» **Entries on target coordinates**:

<<<<

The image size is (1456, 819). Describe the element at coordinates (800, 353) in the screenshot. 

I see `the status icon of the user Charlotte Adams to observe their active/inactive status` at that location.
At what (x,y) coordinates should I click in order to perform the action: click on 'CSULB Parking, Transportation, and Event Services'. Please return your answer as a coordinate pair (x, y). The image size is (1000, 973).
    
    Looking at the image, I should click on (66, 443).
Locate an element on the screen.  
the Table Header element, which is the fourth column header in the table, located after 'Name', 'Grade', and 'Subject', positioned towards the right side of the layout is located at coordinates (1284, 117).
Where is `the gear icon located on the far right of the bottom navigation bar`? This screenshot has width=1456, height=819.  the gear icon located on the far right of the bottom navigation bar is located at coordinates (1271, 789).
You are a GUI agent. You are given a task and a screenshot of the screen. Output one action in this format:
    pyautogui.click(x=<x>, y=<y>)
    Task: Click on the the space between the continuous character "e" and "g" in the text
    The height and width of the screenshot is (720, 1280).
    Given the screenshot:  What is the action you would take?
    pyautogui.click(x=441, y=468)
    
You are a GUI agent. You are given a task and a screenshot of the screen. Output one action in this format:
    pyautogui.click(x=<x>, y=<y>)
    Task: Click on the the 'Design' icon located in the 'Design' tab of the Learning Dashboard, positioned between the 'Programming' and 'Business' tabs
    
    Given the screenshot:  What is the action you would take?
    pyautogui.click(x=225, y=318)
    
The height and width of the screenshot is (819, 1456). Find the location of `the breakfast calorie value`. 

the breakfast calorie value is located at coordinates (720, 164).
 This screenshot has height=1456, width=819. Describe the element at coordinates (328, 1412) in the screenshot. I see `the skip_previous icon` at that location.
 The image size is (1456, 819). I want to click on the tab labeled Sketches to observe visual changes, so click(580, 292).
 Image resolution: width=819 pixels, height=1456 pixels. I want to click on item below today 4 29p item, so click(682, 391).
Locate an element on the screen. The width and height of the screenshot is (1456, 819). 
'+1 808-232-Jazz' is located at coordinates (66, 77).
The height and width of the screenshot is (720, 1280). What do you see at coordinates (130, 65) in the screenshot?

>>>>

» **Task to carry out**: Revise all of the entries, replacing every "GUI agent" with "screen assistant" and leaving everything else unchanged.

» **Exercise output**:
The image size is (1456, 819). Describe the element at coordinates (800, 353) in the screenshot. 

I see `the status icon of the user Charlotte Adams to observe their active/inactive status` at that location.
At what (x,y) coordinates should I click in order to perform the action: click on 'CSULB Parking, Transportation, and Event Services'. Please return your answer as a coordinate pair (x, y). The image size is (1000, 973).
    
    Looking at the image, I should click on (66, 443).
Locate an element on the screen.  
the Table Header element, which is the fourth column header in the table, located after 'Name', 'Grade', and 'Subject', positioned towards the right side of the layout is located at coordinates (1284, 117).
Where is `the gear icon located on the far right of the bottom navigation bar`? This screenshot has width=1456, height=819.  the gear icon located on the far right of the bottom navigation bar is located at coordinates (1271, 789).
You are a screen assistant. You are given a task and a screenshot of the screen. Output one action in this format:
    pyautogui.click(x=<x>, y=<y>)
    Task: Click on the the space between the continuous character "e" and "g" in the text
    The height and width of the screenshot is (720, 1280).
    Given the screenshot:  What is the action you would take?
    pyautogui.click(x=441, y=468)
    
You are a screen assistant. You are given a task and a screenshot of the screen. Output one action in this format:
    pyautogui.click(x=<x>, y=<y>)
    Task: Click on the the 'Design' icon located in the 'Design' tab of the Learning Dashboard, positioned between the 'Programming' and 'Business' tabs
    
    Given the screenshot:  What is the action you would take?
    pyautogui.click(x=225, y=318)
    
The height and width of the screenshot is (819, 1456). Find the location of `the breakfast calorie value`. 

the breakfast calorie value is located at coordinates (720, 164).
 This screenshot has height=1456, width=819. Describe the element at coordinates (328, 1412) in the screenshot. I see `the skip_previous icon` at that location.
 The image size is (1456, 819). I want to click on the tab labeled Sketches to observe visual changes, so click(580, 292).
 Image resolution: width=819 pixels, height=1456 pixels. I want to click on item below today 4 29p item, so click(682, 391).
Locate an element on the screen. The width and height of the screenshot is (1456, 819). 
'+1 808-232-Jazz' is located at coordinates (66, 77).
The height and width of the screenshot is (720, 1280). What do you see at coordinates (130, 65) in the screenshot?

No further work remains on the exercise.